__Data extract__.

────

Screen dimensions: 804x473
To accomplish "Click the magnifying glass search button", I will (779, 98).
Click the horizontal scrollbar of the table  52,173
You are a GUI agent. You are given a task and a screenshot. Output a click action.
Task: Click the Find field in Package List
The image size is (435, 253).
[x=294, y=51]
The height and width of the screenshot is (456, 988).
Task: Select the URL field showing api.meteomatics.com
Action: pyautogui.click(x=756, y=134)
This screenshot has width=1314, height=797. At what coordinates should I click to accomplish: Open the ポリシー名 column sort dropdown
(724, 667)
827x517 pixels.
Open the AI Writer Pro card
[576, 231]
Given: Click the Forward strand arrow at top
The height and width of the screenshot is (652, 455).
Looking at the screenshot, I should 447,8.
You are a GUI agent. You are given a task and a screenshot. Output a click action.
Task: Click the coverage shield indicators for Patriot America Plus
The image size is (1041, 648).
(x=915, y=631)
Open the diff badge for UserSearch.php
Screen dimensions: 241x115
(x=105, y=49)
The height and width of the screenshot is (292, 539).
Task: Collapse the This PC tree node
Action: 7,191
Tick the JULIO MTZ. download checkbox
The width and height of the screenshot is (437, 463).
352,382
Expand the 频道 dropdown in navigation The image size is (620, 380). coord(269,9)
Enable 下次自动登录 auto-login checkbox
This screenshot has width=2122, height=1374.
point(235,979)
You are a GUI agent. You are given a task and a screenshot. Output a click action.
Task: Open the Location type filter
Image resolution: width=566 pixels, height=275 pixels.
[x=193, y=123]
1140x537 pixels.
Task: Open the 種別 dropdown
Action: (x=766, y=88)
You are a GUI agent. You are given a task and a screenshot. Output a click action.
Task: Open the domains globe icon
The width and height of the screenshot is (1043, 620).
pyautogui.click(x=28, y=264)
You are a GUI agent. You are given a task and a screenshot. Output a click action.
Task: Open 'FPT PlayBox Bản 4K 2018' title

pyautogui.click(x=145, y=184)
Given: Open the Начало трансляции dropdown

────

__Given exercise__. Return the lines above verbatim, including every line in the order shown.

__Result__.
Screen dimensions: 804x473
To accomplish "Click the magnifying glass search button", I will (779, 98).
Click the horizontal scrollbar of the table  52,173
You are a GUI agent. You are given a task and a screenshot. Output a click action.
Task: Click the Find field in Package List
The image size is (435, 253).
[x=294, y=51]
The height and width of the screenshot is (456, 988).
Task: Select the URL field showing api.meteomatics.com
Action: pyautogui.click(x=756, y=134)
This screenshot has width=1314, height=797. At what coordinates should I click to accomplish: Open the ポリシー名 column sort dropdown
(724, 667)
827x517 pixels.
Open the AI Writer Pro card
[576, 231]
Given: Click the Forward strand arrow at top
The height and width of the screenshot is (652, 455).
Looking at the screenshot, I should 447,8.
You are a GUI agent. You are given a task and a screenshot. Output a click action.
Task: Click the coverage shield indicators for Patriot America Plus
The image size is (1041, 648).
(x=915, y=631)
Open the diff badge for UserSearch.php
Screen dimensions: 241x115
(x=105, y=49)
The height and width of the screenshot is (292, 539).
Task: Collapse the This PC tree node
Action: 7,191
Tick the JULIO MTZ. download checkbox
The width and height of the screenshot is (437, 463).
352,382
Expand the 频道 dropdown in navigation The image size is (620, 380). coord(269,9)
Enable 下次自动登录 auto-login checkbox
This screenshot has width=2122, height=1374.
point(235,979)
You are a GUI agent. You are given a task and a screenshot. Output a click action.
Task: Open the Location type filter
Image resolution: width=566 pixels, height=275 pixels.
[x=193, y=123]
1140x537 pixels.
Task: Open the 種別 dropdown
Action: (x=766, y=88)
You are a GUI agent. You are given a task and a screenshot. Output a click action.
Task: Open the domains globe icon
The width and height of the screenshot is (1043, 620).
pyautogui.click(x=28, y=264)
You are a GUI agent. You are given a task and a screenshot. Output a click action.
Task: Open 'FPT PlayBox Bản 4K 2018' title

pyautogui.click(x=145, y=184)
Given: Open the Начало трансляции dropdown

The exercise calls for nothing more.